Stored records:
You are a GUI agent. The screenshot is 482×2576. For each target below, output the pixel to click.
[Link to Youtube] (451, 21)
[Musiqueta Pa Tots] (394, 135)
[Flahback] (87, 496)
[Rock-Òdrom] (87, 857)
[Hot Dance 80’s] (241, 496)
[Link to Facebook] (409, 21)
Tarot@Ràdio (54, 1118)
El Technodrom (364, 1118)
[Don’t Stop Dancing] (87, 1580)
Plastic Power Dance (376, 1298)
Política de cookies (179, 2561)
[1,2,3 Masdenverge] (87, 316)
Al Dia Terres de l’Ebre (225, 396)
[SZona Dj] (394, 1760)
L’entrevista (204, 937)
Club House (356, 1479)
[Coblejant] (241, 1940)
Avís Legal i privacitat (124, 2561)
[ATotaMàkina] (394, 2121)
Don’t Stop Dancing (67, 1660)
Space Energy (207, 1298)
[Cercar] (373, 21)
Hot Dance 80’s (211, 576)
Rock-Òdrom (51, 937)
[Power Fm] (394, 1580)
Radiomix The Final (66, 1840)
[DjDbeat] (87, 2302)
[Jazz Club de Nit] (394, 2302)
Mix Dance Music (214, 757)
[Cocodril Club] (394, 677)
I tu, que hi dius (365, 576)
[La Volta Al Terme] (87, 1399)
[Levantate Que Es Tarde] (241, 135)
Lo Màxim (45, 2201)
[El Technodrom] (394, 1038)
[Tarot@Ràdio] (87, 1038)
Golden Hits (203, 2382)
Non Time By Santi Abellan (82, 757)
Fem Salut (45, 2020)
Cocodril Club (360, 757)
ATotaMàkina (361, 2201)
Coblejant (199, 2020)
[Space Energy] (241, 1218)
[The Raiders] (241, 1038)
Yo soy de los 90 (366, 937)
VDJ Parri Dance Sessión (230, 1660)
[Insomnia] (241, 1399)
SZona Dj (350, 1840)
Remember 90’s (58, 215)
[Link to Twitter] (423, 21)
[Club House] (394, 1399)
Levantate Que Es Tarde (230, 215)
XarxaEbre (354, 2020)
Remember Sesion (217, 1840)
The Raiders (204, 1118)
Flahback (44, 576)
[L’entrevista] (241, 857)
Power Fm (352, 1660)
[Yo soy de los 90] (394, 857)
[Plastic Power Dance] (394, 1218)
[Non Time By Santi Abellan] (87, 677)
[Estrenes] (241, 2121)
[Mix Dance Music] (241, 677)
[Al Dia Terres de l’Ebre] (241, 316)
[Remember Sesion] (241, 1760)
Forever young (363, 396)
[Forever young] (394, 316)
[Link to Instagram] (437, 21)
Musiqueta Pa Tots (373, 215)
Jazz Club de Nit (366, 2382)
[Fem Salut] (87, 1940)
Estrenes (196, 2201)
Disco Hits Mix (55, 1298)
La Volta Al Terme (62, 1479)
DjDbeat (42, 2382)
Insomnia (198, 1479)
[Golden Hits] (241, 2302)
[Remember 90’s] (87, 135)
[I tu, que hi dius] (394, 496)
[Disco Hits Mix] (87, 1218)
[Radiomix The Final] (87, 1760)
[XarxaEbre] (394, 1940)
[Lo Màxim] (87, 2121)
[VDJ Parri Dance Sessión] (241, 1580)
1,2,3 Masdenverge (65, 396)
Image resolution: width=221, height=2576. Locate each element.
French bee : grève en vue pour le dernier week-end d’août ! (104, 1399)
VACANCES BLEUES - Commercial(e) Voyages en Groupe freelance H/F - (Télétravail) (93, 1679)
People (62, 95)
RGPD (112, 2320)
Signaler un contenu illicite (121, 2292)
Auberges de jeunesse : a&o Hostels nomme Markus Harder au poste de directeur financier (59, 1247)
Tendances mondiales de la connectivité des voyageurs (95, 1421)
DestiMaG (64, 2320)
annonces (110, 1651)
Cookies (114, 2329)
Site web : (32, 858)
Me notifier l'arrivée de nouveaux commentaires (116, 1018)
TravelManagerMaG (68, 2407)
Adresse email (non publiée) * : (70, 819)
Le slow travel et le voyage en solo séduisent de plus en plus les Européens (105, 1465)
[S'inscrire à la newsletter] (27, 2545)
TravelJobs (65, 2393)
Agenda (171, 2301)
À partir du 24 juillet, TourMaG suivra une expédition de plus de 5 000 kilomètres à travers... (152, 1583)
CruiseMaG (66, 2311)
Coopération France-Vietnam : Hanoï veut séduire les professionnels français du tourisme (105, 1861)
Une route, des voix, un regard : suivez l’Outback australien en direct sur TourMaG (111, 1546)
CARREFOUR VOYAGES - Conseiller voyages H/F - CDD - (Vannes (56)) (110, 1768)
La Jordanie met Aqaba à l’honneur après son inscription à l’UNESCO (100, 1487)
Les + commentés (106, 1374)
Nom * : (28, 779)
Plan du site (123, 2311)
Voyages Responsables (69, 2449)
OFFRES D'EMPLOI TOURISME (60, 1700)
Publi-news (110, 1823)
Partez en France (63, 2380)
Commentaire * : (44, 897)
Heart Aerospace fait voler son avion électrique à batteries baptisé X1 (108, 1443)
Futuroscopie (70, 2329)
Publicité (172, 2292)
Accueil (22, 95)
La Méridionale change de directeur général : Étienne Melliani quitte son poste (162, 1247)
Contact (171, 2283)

* * *

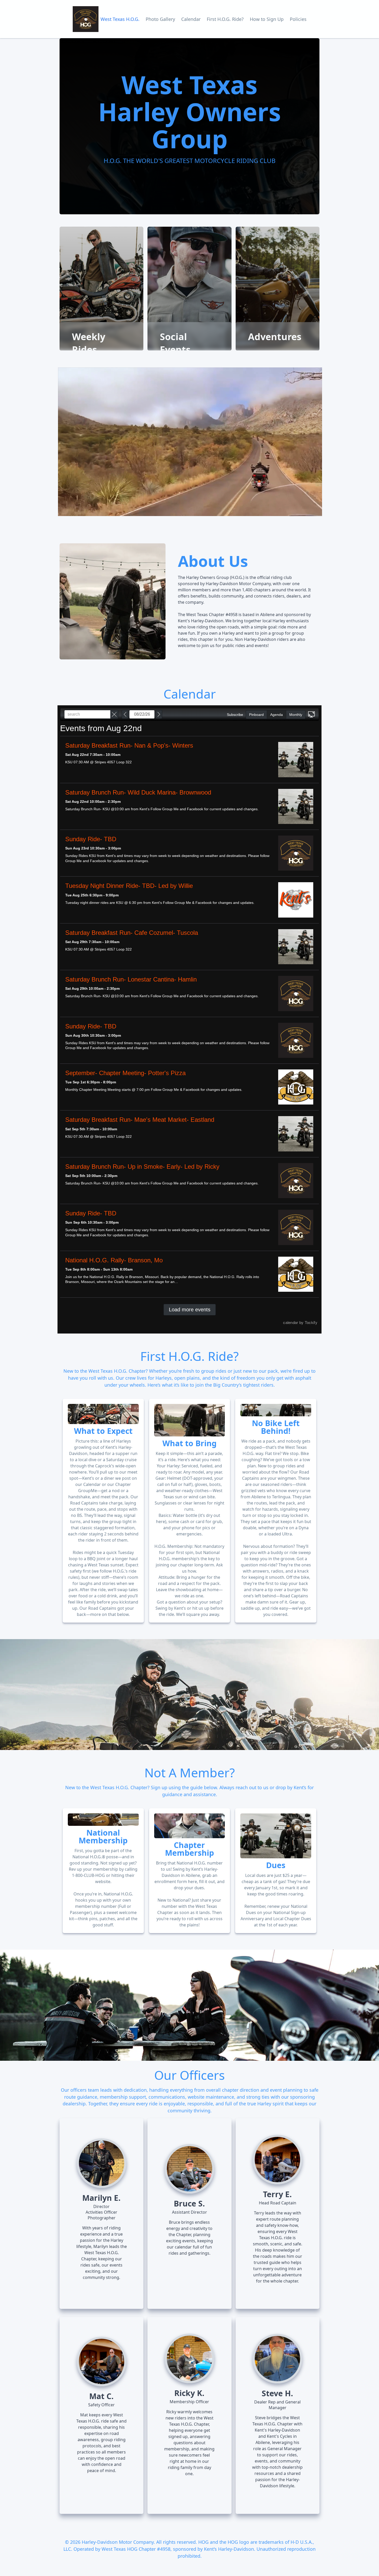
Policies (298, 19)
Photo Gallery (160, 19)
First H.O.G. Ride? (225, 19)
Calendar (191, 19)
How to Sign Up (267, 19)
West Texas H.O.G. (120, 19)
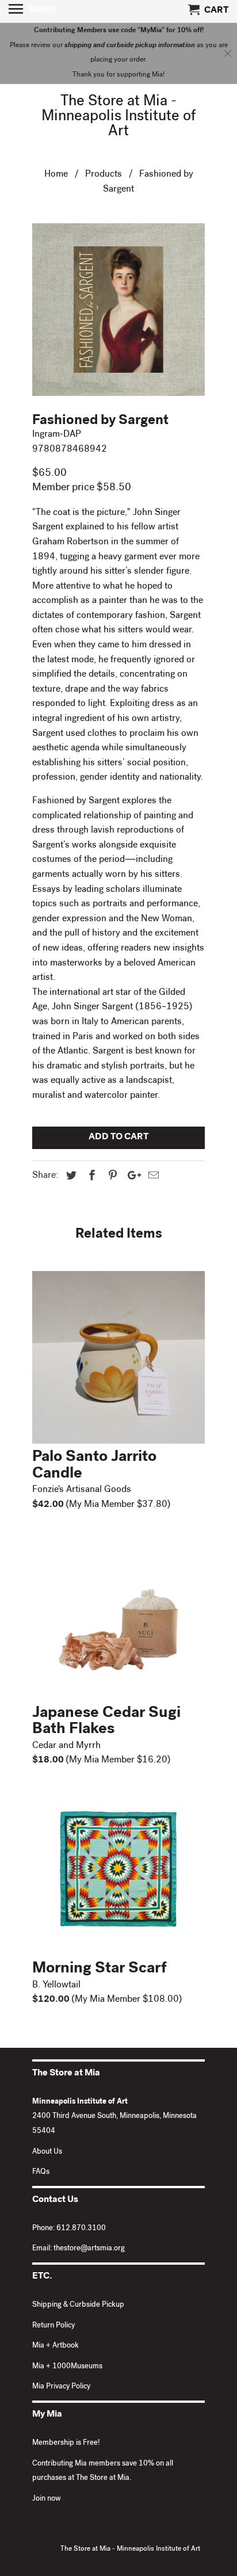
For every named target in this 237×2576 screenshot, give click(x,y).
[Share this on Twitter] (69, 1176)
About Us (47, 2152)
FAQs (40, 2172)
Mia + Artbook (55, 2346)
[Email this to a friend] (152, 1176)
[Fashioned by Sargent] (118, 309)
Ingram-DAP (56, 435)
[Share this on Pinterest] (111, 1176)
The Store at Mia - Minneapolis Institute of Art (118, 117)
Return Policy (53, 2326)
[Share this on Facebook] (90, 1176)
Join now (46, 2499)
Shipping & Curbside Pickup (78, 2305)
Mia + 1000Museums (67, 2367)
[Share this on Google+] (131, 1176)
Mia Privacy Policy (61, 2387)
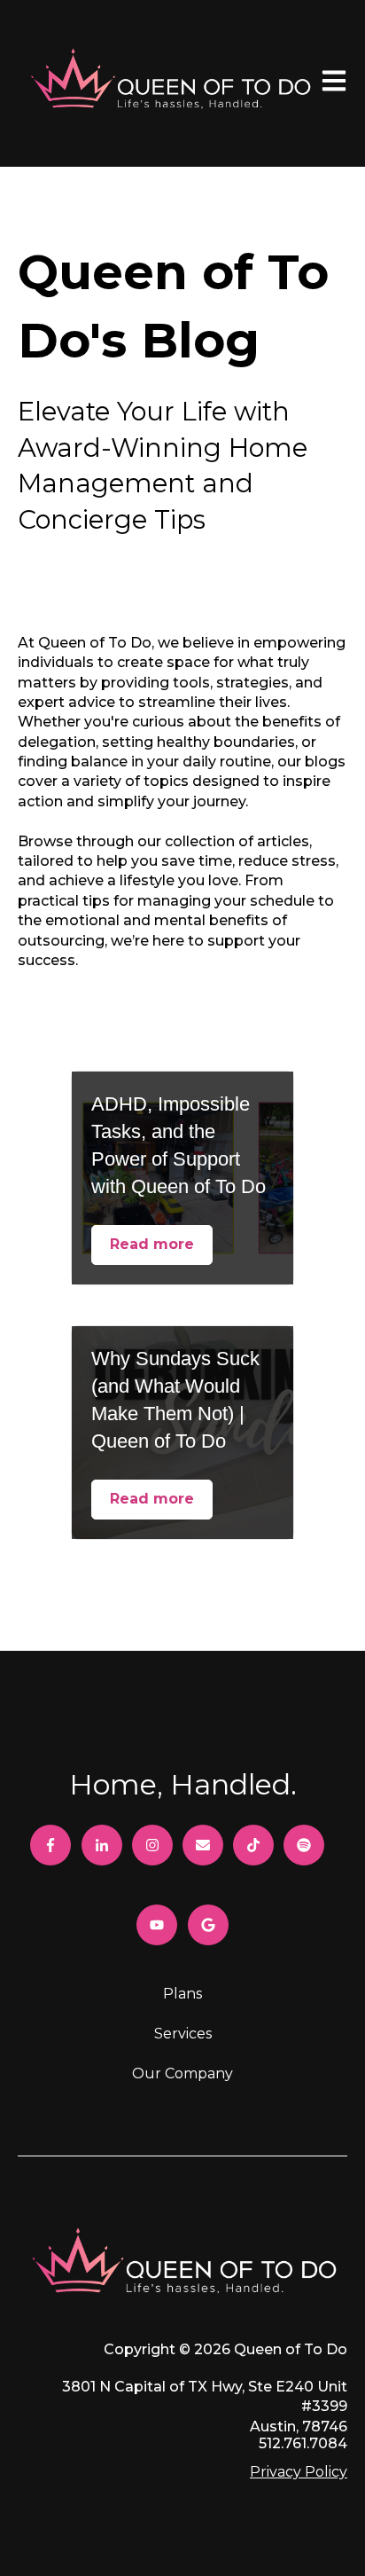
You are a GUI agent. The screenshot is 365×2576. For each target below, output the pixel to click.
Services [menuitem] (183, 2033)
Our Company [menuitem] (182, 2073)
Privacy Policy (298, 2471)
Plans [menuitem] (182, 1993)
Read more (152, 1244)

## What needs to be done
Reproduce, character for character, only the lines of the preceding data that start at the line with "[Mix Dance Music] (241, 677)" and end at the line with "[Disco Hits Mix] (87, 1218)", both included.

## Answer section
[Mix Dance Music] (241, 677)
[Al Dia Terres de l’Ebre] (241, 316)
[Remember Sesion] (241, 1760)
Forever young (363, 396)
[Forever young] (394, 316)
[Link to Instagram] (437, 21)
Musiqueta Pa Tots (373, 215)
Jazz Club de Nit (366, 2382)
[Fem Salut] (87, 1940)
Estrenes (196, 2201)
Disco Hits Mix (55, 1298)
La Volta Al Terme (62, 1479)
DjDbeat (42, 2382)
Insomnia (198, 1479)
[Golden Hits] (241, 2302)
[Remember 90’s] (87, 135)
[I tu, que hi dius] (394, 496)
[Disco Hits Mix] (87, 1218)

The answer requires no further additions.